Marcel Hénaff est revenu à plusieurs reprises sur les distinctions que l’on peut faire entre différentes façons de donner. Il ne niait pas la possibilité du don « gracieux », don « sans retour », sans réciprocité, mais il a montré que l’on a quelque raison d’être prudent à son propos. Il y a, par exemple, chez les philosophes, une façon d’affirmer le caractère absolu du don, qui leur permet, à la manière de Derrida, d’en nier la possibilité ou d’en nier la bonté, à la manière d’une tendance de la phénoménologie, de glisser subrepticement, sous la chose donnée, un Donateur que l’on se garde bien de nommer. Il leur manque la piété d’une mère pour faire sentir la concrétude d’une transcendance possible.
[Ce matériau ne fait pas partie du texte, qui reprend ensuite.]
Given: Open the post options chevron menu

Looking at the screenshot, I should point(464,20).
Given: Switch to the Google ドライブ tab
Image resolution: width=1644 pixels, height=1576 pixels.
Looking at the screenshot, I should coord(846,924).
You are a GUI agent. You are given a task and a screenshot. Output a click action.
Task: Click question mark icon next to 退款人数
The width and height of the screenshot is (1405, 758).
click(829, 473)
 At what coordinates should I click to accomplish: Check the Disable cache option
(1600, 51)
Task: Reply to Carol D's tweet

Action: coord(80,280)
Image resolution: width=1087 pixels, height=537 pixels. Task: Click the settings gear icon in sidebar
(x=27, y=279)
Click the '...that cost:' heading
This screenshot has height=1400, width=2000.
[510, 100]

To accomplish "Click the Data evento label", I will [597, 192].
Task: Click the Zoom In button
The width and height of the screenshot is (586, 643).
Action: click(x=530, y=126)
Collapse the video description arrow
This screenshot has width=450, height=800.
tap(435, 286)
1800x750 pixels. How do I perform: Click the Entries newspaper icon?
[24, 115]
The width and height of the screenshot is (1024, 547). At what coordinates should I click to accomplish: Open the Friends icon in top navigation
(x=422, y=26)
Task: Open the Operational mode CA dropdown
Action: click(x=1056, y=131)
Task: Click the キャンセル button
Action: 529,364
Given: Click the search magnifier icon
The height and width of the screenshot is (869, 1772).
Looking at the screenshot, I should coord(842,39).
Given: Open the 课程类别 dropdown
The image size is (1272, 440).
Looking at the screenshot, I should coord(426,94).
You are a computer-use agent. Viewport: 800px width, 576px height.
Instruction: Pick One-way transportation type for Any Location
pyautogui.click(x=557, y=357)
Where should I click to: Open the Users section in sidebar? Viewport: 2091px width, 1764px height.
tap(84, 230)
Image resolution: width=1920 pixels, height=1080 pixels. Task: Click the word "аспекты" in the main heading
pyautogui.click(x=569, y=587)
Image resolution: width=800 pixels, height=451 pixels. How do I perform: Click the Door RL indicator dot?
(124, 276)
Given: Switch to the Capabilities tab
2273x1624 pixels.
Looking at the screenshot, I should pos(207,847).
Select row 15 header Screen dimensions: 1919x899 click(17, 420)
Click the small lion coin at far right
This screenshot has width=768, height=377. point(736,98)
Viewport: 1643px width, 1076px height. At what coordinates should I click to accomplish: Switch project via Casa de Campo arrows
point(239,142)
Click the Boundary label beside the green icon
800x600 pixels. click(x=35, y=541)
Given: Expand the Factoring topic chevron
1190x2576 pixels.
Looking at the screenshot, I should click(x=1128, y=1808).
Quant à moi, je lui ai exprimé ma réserve sur l’idée qu’il y ait pure gratuité. Ou plutôt, je ne nie pas qu’elle puisse exister, je nie que cela soit bon. Une ‘générosité’ qui ne réponde pas à une demande – toujours essentiellement une demande de reconnaissance de l’autre et de soi – et qui, par cela, ne soit pas engagée dans une relation réciproque, c’est une générosité dans le style de celle de Don Juan, qui force l’autre à recevoir « pour l’amour de l’humanité », que ce geste ridiculise, avilit et abolit. Il y avait chez Marcel Hénaff quelque chose du style de Dom Juan [1], car la grâce est non moins une forme d’hypocrisie que toutes les autres façons de se rapporter à l’autre ; elle est aussi une apparence. Il savait le risque que comportent tous les échanges, celui de la tartuferie, mais, au lieu de se moquer, comme le fait un Don Juan, des crédules qui adhèrent naïvement à la sincérité des apparences, par sa bienveillance foncière, incorporée à toutes ses manières, imprégnant toute sa gestualité, il ridiculisait le risque de tartuferie en lui et désarmait tous les Tartufes dès le moment où ils franchissaient le pas de sa porte.

André Sauge, depuis le Bugey

NOTES

[1J’aimerais que l’on ne se trompe pas de référence : je pense évidemment au Don Juan de la pièce de Molière, dont Michel Serres est le premier, je suppose, à avoir montré qu’il y est question de communication. Le premier échange dans la pièce sert de paradigme à tous ceux qui suivent : il suffit de promettre d’épouser – de s’engager par un contrat – pour inspirer confiance et faire croire à la vérité d’un sentiment. Molière met en scène un personnage qui prend appui cyniquement sur la crédulité de partenaires flattés de l’attention qu’il leur porte. Cela lui permet de démasquer tous les lieux, socialement codifiés, d’une hypocrise potentielle, conversations de salon, mariage, honneur, aumône, au XVIIe siècle encore, manifestations de la piété, achat de son salut à l’heure de la mort (« le solde de la vérité »). Quand je dis qu’il y avait quelque chose de Don Juan en Marcel, je pensais à ce dont le personnage de Molière est l’opérateur. Seulement, au lieu de le faire négativement, comme Don Juan, il revient inlassablement à ce qu’il y a de nodal dans les échanges, pour les saisir là où les partenaires ne peuvent pas se dérober, leur relation réciproque qu’instaure leur inscription dans une institution symbolique, en dernière instance, la langue qui fait d’eux des êtres de parole. Certes le lien de la parole est chose si immatérielle que nul n’en est tenu. Mais qui ne se tient pas à sa parole – qui se moque de l’honneur de soi – s’engage sur la voie d’une mécanique verbale dès l’origine détraquée.